Dotson came back down to earth this season after making the Pro Football Focus All-Pro Second Team last year. In fairness, the whole offensive line under performed this year and Dotson was not even the most underwhelming tackle on the starting offensive line. However, Dotson is not getting any younger – entering his 10th NFL season. If Donovan Smith leaves in free agency, and Caleb Benenoch is replaced (fingers crossed), it will be hard to replace a third offensive lineman in Dotson. However, there are cheaper right tackles on the market that can produce at the same level as Dotson at a cheaper cost. Releasing Dotson would save $4,803,125 (2.51%).

DeSean Jackson

This might be the most obvious move of all. DeSean Jackson requested a trade at the trade deadline during the 2018 season. He vocalized his feelings that Ryan Fitzpatrick should have been the starter this season and his struggles with Jameis Winston have been apparent since Jackson arrived in Tampa Bay. Fans called Jackson a “cancer” in the locker room as well as other derogatory terms.
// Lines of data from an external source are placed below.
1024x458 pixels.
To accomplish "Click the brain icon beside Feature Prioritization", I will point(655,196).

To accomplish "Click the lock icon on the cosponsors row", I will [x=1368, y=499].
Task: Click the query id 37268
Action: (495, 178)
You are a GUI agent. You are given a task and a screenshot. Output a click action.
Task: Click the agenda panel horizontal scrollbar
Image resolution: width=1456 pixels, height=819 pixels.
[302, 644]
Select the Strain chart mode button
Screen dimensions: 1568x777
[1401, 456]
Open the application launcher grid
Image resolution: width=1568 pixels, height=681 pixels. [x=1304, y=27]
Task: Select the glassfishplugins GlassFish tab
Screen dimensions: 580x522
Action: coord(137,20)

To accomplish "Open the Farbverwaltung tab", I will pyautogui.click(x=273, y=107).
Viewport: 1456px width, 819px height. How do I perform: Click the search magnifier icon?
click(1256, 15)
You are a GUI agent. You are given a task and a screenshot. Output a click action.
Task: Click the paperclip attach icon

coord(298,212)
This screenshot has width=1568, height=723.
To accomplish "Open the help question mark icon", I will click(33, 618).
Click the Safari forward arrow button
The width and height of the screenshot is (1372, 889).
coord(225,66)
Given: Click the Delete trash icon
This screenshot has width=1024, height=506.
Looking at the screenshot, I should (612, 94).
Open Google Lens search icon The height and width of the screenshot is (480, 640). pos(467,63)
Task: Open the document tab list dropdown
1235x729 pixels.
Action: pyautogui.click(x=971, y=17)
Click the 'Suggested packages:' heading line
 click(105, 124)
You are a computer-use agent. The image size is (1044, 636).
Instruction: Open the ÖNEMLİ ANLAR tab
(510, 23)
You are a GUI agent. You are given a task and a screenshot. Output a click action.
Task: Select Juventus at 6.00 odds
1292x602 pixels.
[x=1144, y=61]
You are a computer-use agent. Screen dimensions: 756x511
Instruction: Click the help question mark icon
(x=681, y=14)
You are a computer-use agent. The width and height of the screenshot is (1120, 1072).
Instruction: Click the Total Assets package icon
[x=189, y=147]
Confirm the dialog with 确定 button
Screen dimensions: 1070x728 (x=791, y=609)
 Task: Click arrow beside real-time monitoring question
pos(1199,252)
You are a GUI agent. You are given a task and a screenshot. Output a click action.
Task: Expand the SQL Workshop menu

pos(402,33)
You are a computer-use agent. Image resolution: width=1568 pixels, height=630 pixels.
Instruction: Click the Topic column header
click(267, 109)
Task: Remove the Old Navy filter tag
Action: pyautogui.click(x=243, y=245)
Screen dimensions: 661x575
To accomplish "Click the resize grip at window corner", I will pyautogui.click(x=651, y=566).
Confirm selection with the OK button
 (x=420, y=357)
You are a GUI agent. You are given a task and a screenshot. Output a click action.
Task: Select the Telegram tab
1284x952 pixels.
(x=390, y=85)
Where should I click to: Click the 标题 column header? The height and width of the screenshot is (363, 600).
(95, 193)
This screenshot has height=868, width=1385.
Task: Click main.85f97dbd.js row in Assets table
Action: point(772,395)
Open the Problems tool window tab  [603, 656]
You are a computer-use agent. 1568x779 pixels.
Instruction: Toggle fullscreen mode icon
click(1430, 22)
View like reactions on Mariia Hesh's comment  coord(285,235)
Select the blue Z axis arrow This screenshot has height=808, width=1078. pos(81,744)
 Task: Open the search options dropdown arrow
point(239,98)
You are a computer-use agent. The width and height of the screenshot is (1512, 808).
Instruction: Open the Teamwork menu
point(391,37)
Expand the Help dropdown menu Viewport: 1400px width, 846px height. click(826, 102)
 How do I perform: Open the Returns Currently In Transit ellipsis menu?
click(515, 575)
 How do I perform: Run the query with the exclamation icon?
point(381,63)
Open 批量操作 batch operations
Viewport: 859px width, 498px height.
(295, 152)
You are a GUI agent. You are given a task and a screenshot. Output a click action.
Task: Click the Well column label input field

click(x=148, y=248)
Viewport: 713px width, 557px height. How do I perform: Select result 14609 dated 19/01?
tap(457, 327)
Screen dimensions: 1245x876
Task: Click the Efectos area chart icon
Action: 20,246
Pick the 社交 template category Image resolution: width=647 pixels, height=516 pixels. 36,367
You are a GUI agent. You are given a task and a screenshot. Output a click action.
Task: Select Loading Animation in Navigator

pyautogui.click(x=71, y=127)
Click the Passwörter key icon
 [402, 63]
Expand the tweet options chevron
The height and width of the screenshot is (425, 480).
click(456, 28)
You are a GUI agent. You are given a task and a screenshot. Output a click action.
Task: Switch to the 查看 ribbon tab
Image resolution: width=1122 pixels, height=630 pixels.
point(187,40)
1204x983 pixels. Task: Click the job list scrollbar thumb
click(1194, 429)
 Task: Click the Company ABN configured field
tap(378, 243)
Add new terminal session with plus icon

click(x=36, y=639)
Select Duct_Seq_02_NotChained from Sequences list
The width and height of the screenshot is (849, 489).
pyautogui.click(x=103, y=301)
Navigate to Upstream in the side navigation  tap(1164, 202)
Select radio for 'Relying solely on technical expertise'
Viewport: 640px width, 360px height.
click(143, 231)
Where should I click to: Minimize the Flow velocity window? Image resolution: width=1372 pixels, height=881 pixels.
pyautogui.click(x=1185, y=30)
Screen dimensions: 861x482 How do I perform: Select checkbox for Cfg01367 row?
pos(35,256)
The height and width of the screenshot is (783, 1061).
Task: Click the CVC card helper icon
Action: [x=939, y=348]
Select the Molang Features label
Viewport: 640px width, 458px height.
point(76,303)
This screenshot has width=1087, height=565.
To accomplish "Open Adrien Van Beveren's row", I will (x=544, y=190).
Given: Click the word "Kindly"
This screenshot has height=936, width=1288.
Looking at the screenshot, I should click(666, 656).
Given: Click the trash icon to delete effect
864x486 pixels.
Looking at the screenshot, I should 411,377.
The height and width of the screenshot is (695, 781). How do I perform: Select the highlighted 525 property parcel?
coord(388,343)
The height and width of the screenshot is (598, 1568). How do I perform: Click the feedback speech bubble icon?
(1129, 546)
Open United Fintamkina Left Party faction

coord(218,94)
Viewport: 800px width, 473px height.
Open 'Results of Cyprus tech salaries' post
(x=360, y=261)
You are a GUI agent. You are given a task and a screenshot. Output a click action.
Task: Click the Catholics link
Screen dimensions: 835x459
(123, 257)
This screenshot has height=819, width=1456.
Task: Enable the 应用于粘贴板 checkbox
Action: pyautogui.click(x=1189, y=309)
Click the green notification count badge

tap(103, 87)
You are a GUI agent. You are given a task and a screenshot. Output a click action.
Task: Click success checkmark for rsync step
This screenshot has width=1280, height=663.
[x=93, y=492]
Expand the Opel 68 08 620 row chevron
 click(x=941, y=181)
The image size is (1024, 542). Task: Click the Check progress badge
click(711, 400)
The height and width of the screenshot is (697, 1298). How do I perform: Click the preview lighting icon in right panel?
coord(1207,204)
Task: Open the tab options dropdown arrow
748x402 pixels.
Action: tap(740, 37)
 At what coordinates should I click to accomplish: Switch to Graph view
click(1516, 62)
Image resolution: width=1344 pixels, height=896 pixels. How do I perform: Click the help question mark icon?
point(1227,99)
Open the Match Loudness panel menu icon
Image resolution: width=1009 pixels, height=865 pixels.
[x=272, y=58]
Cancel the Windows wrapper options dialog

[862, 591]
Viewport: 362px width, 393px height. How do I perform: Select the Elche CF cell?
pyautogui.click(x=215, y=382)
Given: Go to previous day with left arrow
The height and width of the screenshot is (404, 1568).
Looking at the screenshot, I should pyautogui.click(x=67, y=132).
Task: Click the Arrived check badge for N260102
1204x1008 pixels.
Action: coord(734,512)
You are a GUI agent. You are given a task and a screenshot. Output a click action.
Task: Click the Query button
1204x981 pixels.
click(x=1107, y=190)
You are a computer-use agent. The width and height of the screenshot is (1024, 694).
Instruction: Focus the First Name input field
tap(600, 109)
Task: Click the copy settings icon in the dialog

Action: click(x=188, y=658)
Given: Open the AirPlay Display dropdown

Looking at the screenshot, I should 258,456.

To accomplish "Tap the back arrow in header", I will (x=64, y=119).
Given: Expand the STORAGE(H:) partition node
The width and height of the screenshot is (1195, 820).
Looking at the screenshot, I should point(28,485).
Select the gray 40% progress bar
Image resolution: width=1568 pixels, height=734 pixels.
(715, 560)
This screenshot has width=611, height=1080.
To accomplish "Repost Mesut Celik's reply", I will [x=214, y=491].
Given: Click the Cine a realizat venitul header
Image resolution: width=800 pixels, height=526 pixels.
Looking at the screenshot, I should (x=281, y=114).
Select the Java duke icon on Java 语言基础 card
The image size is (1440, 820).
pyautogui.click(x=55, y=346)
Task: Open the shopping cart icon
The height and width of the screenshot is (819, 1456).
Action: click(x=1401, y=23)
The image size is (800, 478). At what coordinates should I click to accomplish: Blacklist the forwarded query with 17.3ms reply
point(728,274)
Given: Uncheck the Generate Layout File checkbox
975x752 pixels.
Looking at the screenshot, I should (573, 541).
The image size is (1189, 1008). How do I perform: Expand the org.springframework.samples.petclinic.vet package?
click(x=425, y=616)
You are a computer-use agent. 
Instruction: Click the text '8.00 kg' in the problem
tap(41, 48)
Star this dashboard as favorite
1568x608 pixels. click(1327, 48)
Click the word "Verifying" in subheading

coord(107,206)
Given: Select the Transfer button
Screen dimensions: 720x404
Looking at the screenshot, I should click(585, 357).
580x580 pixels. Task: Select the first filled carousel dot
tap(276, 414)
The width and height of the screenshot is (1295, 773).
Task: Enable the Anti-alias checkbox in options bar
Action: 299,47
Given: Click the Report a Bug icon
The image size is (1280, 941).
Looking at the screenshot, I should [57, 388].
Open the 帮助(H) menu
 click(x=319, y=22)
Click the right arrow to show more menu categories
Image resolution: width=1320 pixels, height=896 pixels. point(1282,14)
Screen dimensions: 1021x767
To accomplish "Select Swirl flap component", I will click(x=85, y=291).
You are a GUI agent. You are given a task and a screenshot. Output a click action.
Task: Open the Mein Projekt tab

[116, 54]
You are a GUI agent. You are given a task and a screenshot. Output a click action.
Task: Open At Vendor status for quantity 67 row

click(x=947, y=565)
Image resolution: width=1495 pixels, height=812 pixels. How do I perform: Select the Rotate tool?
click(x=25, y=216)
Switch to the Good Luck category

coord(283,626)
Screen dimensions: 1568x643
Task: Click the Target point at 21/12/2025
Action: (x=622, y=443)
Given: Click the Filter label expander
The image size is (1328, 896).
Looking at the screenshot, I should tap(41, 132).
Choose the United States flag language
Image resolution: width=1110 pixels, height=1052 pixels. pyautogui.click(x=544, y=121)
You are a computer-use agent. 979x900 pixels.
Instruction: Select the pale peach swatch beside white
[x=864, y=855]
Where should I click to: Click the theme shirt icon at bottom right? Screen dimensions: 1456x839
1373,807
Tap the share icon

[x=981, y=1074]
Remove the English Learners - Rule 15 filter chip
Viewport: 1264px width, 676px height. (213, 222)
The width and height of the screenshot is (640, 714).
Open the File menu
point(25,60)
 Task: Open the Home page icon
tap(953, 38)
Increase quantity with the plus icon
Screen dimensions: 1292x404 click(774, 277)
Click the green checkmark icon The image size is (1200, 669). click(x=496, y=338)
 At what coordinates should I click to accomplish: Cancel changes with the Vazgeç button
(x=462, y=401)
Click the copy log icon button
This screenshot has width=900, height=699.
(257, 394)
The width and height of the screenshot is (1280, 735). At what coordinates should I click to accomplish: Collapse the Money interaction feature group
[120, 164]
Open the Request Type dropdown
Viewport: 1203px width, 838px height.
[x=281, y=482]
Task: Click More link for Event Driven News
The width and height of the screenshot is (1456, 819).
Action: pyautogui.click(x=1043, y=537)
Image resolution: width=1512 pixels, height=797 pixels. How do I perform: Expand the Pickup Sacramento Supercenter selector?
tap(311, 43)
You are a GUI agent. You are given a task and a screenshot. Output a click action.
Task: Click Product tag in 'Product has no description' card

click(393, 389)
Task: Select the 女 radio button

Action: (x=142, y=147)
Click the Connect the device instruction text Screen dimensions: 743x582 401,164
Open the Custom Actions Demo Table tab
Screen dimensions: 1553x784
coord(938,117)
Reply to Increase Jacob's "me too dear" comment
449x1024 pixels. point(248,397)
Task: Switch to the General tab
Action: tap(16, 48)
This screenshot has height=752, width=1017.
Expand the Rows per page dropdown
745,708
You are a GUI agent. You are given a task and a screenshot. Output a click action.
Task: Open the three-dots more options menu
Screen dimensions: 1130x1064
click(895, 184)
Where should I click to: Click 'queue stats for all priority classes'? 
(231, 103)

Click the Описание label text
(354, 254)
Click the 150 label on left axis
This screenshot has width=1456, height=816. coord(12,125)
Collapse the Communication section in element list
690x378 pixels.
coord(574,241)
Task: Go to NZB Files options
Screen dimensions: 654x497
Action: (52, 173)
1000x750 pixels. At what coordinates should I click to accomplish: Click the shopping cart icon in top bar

According to Joebucsfan.com, Jackson sold his Tampa Bay home amid recent reports that Bruce Arians is trying to convince Jackson to stay. Releasing him seems the most beneficial move for both the team and the player, saving $10,000,000 (5.22%).

Gerald McCoy

In 2010, the Buccaneers drafted McCoy out of the University of Oklahoma and he has been a Buccaneer ever since. He quickly became a fan favorite and represented the organization well during his time in Tampa Bay. Nevertheless, the NFL is a business and McCoy’s production is declining. His sack numbers have either stayed the same or decreased each year since 2013. His combined tackle total this season was the lowest since 2011 when he only played six games. McCoy had 21 quarterback hits this season though, which tied the second most of his career. When the Buccaneers drafted Vita Vea last year with a first round pick it raised some questions about McCoy’s future with the team. Releasing McCoy would save $13,000,000 (6.79%) if he is unwilling to take a “hometown discount” pay cut to stay in Tampa Bay.